En tant qu’auteure c’est ce que j’aimerais qu’on me propose : un challenge, qui peut paraître à la fois enthousiaste et flippant.

Nicolas Camoisson : C’est aussi un autre départ. Ca fait quinze ans qu’on travaille ensemble mais ça ne fait qu’un an et demi qu’on a mis en place la diffusion réelle par l’édition de tout ce cheminement. On n’est pas dans le journalisme bien formaté. On souhaite proposer aux gens de regarder le monde et aux auteurs d’être libres dans leurs propos.

M.S. : Votre démarche consiste-elle à être une démarche sociologique ?
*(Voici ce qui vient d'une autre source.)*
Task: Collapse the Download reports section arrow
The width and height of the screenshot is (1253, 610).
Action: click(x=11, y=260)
M.C.: Non je ne pense pas. Ca va plus loin que cela en fait. Pour aller à la rencontre des gens il faut avoir un regard sociologique, géographique, ethnologique et surtout humain. Parfois il y a même quelque chose de géo-politique. Je pense que nos auteurs sont invités à avoir une vision très large de ce qu’il veulent montrer. L’idée est de tenter d’avoir une vision globale. On ne veut pas avoir de barrières dans un système de pensées. Nous avons je pense une forme d’engagement ; d’où l’idée de reportage poétique.

M.S. : La collection Territoires est-elle une démarche performative ?
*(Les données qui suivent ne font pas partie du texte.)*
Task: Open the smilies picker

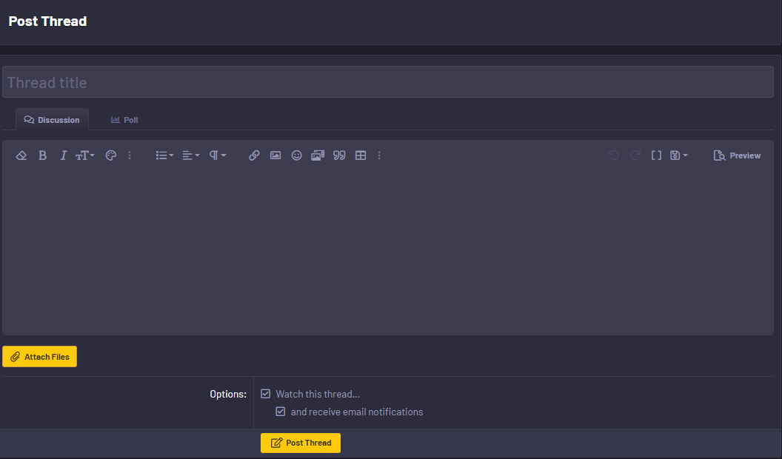Action: pyautogui.click(x=296, y=155)
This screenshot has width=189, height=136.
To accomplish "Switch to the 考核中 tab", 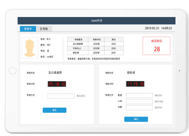I will point(28,29).
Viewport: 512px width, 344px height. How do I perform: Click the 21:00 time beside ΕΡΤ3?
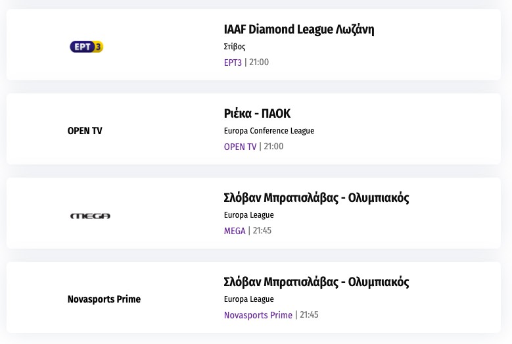click(x=259, y=62)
N.C. : C’est un concept de publication qui peut sembler similaire à un journal quotidien. Souvent, nous les photographes, on revient avec des milliers de photos et seulement deux ou trois sont publiées dans un article. C’est frustrant. Notre challenge est de produire dans les mêmes conditions de travail un livre de 48 pages. Les photographes investissent un espace que nous avons choisi durant 10 jours maximum. Ils sont libres de travailler aussi bien en argentique qu’en numérique. Par contre ils travaillent toujours en noir et blanc, ça permet de créer un vrai face à face entre les photographes et on peut voir directement leur univers. Ensuite, lorsque l’on peut, on instaure un échange entre les photographes. L’idée est que peu à peu naisse un travail collectif.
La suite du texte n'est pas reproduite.